JD: We would go to the movie; we went to the opera; we went to the pubs and had some drinks; we went to dinner sometimes and also from time to time we would go to the Officers’ Club for learning the Jitterbug.
BB: What kind of movies were you guys seeing? Were the American movies or were the French movies?
JD: They were French movies, yes.
BB: So he would have to go there and, they wouldn’t have been subtitled?
JD: No, I think the best way to learn is through the movies. I felt the same way when I came to this country. When I start to learn English from going to the movies.
BB: Do you remember any specific movies, from when you first got there, American movies, that were you favorites, or any movies stars that stood out?
JD: I only remember the opera. We went to see Carmen. I knew that at the end of the opera, when everybody was clapping, Dan and Eddie were clapping, it was “Carmen est mort!” I knew they meant Carmen died! But the movies, I don’t recall.
BB: How long from when you first met him before he asked you to marry him? How long was the courtship?
JD: We met in January 1945 and we were married in February of 1946.
BB: So you’re over here and he stayed specifically behind to marry you? How difficult then was it for him to then leave and go home?
JD: Well, he knew that I was going to follow. He came home actually, three or four months before me. It was fun because at least he was in New York, waiting for me at the port.
BB: Did you guys write letters back and forth?
JD: Oh, yes.
BB: And you were you able to communicate better then by the time you got married?
JD: A little more but not perfectly. I still don’t think that I speak English perfectly.

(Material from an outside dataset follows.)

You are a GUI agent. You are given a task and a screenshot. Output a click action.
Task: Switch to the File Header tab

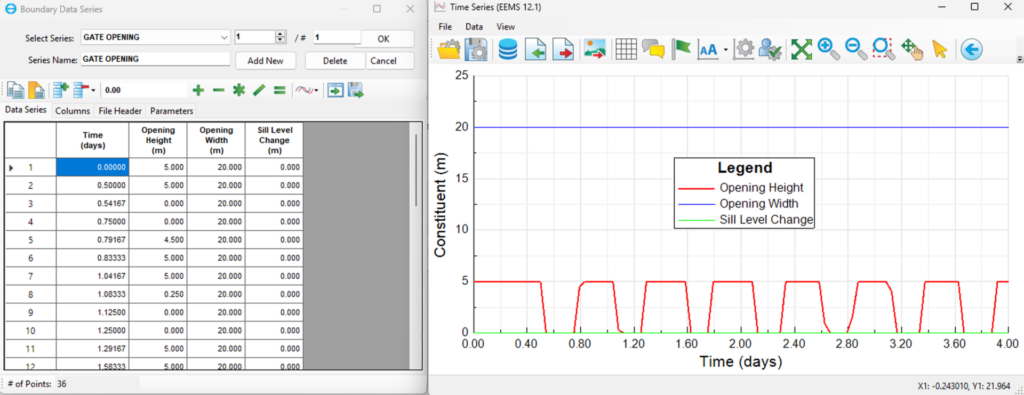120,111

BB: That must have been scary to think, once he had gone, that in three or four months you’re going to be moving to an entirely different country, a new society, a new continent, a new way of life, and a new language. Do you remember feelings of apprehension or were you just, “I want to get back to Dan because I love him so much?”
JD: That was my first interest was to come back to Dan because we were so anxious to be together. That also was there, that it was frightening a little bit. At the time when I left my family there was no airplane yet, so they thought, “my god, there she is leaving. When are we going to see each other again?”
It was a mixture of excitement and happiness. I’d married the man of my dream and also coming to a family that I had a feeling would accept me and were happy about Dan bringing back home a war bride. However, it was a little frightening at the beginning. It took me three years to feel comfortable. In three years time, I began to meet all Dan’s friends, the people that he grew up with. When I made friends, life began to change for me.
BB: You came over by boat obviously. You came into Manhattan, is that correct?
JD: Yes. It was a shock because every time we showed the Americans something that was quite beautiful, in architecture or something, they would say, “but we have that much bigger in the United States.”
We would say, “my goodness. Everything they have is much bigger than what we have.” We sometime thought they were exaggerating. Then when we came here, we said, “oh my god, it’s true.”
BB: It was just you on the boat, coming over by yourself?
JD: No. We were on a boat with five hundred war brides.
BB: Wow, 500? That’s interesting.
JD: Fortunately, I had a friend from home - a very close friend - we met at the train station without knowing we would be going to the same town. We would be living in the same town. So that was also very nice.
BB: What were your first impressions of seeing New York City from the edge of the boat, or your first day in New York City? What were your impressions?
JD: We didn’t really stay in the city. He just came to pick me up. All I could see was all those big buildings. Everything was just so big. I wasn’t in New York very long, but the minute I knew enough about New York, I was very, very drawn by going to this big city and seeing New York. I was fascinated with New York. And I still am.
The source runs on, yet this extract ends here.